* _Short exercise_
Answer these questions about the forum thread below:
1. In the post that begins "Well you will leave," when does it say a person will leave?
2. Which advice does the quoted post by Rowan call "spot on"?
3. What does the reply that agrees with Prodigal ask the reader to make and share?

* _Excerpted text_

A person has to choose to be happy, and not rely on their spouse. If you choose to be unhappy, your spouse will never change your mindset. Let's flip it around, what have you done to make him happy?

Are you just the same boring old spouse putting in the minimum effort, so he has decided to drop down his service level to match yours???


----------



## aine (Feb 15, 2014)

Well you will leave when the pain of staying exceeds the potential pain of leaving. Or you may stay and end up not really giving a **** about him anymore or whether he engages or not, it happens. It depends on what you want.


----------



## heartsbeating (May 2, 2011)

Rowan said:


> OP, I've found that many men have been conditioned to automatically ignore anything their partner says when she's emotional. They process it as she's "hormonal" or she's "just being hysterical" or she's "acting crazy". They just don't take it seriously.
> 
> So, the advice to tell him what's wrong - clearly, calmly, directly, and unemotionally - is spot on. He may still not be interested in changing, but at least you stand a better chance of being heard.


I agree with this... and where possible, approached from a place as still being a 'team'... otherwise, it could simply be backing the other into a corner, where the natural reaction is typically defensiveness, unless your spouse has the ability to express they feel backed into a corner and how could it be approached differently. I think most of us are more open to listening when the communication style allows space, instead of being talked / complained AT.


----------



## aine (Feb 15, 2014)

Prodigal said:


> Your approach is completely wrong. Quit with the crying. Of course his behavior doesn't change. Why would you even think you could change someone else's behavior? That's simply not possible. A calm, level-headed discussion would at least allow him to know how you feel. My guess is you are haranguing him in the hopes you can MAKE him change.
> 
> I don't know if you'll return. Regardless, you need to change your approach to this issue/problem.


Agree with this, in the same way a whiny man is not attractive neither is a whiny woman, as many have said it comes accross to the male ears as nagging. You need to up your game and ignore him. Do your own thing, don't involve him, meet your friends, go to the gym, do a 180, believe me he will notice. If he does not notice, then stop doing things for him. Leave his food in the fridge, forget to iron his shirts or do his messages. You have not said what his behaviour is though. Can you actually identify what it is that he does? If you cannot then how can you expect him to?
Make a list and share it here.


----------



## heartsbeating (May 2, 2011)

Rowan said:


> OP, I've found that many men have been conditioned to automatically ignore anything their partner says when she's emotional. They process it as she's "hormonal" or she's "just being hysterical" or she's "acting crazy". They just don't take it seriously.


Without meaning to ruffle any feathers here, however, as a woman, I have also experienced other women (granted, few and far between) who have used tears and emotional outbursts to get a result. And when I have perceived that kind of tactic, I also have not taken it seriously.


----------



## heartsbeating (May 2, 2011)

aine said:


> You have not said what his behaviour is though.


That would be helpful.


----------

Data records
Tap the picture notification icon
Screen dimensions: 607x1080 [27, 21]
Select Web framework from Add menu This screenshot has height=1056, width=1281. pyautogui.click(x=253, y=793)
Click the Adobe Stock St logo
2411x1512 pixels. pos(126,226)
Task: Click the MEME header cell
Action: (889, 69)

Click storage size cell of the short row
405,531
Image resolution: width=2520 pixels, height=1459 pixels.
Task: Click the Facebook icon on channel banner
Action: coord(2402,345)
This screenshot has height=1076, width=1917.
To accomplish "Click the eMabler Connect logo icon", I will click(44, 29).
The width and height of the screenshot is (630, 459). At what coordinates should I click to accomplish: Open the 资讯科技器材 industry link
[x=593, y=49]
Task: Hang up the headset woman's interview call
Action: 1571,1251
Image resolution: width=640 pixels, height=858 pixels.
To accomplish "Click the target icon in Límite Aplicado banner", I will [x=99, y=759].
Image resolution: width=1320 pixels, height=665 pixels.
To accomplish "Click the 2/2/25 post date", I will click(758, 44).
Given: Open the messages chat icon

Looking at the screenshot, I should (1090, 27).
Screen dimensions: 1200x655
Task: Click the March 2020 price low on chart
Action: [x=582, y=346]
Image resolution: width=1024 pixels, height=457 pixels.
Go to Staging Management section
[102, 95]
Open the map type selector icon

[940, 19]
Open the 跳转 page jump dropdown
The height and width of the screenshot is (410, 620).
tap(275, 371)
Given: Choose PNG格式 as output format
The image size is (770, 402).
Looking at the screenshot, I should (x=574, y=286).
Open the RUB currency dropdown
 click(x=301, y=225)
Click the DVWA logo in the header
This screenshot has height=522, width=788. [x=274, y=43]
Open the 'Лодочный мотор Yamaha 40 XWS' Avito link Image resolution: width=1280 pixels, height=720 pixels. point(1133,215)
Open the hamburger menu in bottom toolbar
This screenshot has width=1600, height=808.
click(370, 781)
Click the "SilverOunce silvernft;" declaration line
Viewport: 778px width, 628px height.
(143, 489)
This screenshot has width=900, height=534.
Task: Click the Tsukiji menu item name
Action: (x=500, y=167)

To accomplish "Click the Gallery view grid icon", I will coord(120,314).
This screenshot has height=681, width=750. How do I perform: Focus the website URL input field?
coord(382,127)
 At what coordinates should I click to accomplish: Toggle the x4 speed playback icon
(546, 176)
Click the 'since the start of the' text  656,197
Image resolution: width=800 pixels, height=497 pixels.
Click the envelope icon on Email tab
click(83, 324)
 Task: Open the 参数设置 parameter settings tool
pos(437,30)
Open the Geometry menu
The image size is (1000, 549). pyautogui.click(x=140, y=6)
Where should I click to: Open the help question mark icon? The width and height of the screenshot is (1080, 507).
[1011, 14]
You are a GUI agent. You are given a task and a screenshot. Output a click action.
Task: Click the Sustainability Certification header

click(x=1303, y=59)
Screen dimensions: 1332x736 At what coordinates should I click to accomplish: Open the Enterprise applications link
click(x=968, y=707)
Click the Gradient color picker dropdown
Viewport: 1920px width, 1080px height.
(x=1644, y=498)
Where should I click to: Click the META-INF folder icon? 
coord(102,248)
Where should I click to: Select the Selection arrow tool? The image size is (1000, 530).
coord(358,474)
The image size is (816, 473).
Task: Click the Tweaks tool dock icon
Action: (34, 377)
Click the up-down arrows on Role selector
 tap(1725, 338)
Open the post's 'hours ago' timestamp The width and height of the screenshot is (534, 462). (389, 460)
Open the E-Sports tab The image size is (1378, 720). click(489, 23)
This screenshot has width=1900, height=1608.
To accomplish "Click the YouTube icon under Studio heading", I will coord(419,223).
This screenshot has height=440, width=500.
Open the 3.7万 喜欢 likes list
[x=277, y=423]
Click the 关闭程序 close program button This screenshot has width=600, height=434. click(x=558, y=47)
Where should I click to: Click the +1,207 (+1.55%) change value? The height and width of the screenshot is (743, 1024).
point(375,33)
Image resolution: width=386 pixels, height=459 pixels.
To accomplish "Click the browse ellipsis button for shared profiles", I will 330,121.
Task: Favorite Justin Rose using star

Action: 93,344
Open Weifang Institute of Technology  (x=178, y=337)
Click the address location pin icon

* _Exercise output_
1. When the pain of staying exceeds the potential pain of leaving.
2. The advice to tell him what's wrong clearly, calmly, directly, and unemotionally.
3. A list.